List of Programs Write in C Language

1. To find the real root of the Algebraic and Transcendental equations using Bisection method.
2. To find the real root of the Algebraic and Transcendental equations using Regular-Falsie position method.
3. To find the real root of the Algebraic and Transcendental equations using Iteration method.
4. To find the real root of the Algebraic and Transcendental equations using Newton Raphson method.
5. To implement Newton’s Forward Interpolation formula.
6. To implement Newton’s Backward Interpolation formula.
7. To Implement Lagrange’s Interpolation Formula.
8. To implement Numerical Integration using Trapezoidal rule.
9. To implement Numerical Integration using Simpson 1/3 rule.
10. To implement Numerical Integration Simpson 3/8 rule.

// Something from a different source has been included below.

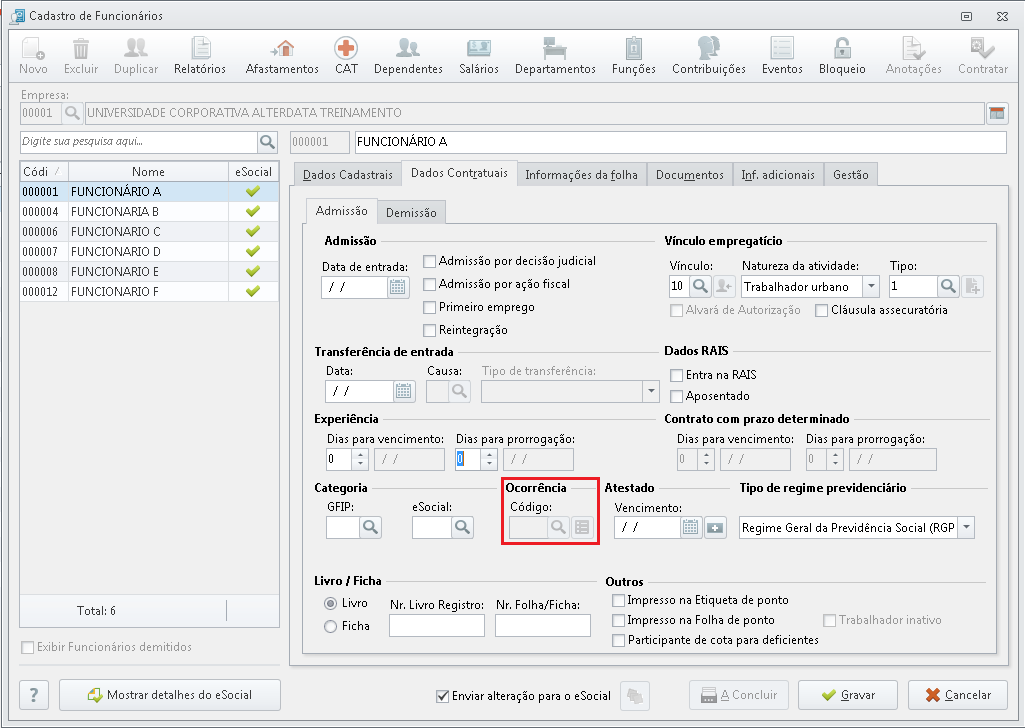
Task: Click the Relatórios toolbar icon
Action: point(201,56)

1.Algorithm of Bisection Method.

Step-1. Start of the program.
Step-2. Input the variable x1, x2 for the task.
Step-3. Check f(x1)*f(x2) <0
Step-4. If yes proceed
Step-5. If no exit and print error message
Step-6. Repeat 7-11 if condition not satisfied
Step-7. X0=(x1+x2)/2
Step-8. If (f(x0)*f(x1) <0)
Step-9. X2=x0
Step-10. Else
Step-11. X1=x0
Step-12. Condition:
Step-13. if | (x1-x2)/x1) | < maximum possible error or f(x0)=0
Step-14. Print output
Step-15. End of program.

1.Program: Bisection Method.

#include <stdio.h>
#include <conio.h>
#define MAX 2
float f(float x);
void main()
{
float a,b,c;
int i,j,n;
clrscr();
printf(“\nEnter the number of iterations: “);
scanf(“%d”,&n);
for(i=-MAX;i<MAX;i++)
{
a=i;
b=i+1;
if(f(a)*f(b)<=0)
{
//if(f(a)>f(b)) { t=a; a=b; b=t; }
printf(“\nThe initial approximate limits are: “);
printf(“%f %f”,a,b);
printf(“\n a b c f(c)”);
for(j=0;j<n;j++)
{
c=(a+b)/2;
printf(“\n%10.6f %10.6f %10.6f %10.6f”,a,b,c,f(c));
if((f(b)*f(c))<0) a=c; else b=c;
}
getch();
}
}
}
float f(float x)
{
return(x*x*x-x*x-3);
}

2.Algorithm of False Position or Regula-Falsi Method.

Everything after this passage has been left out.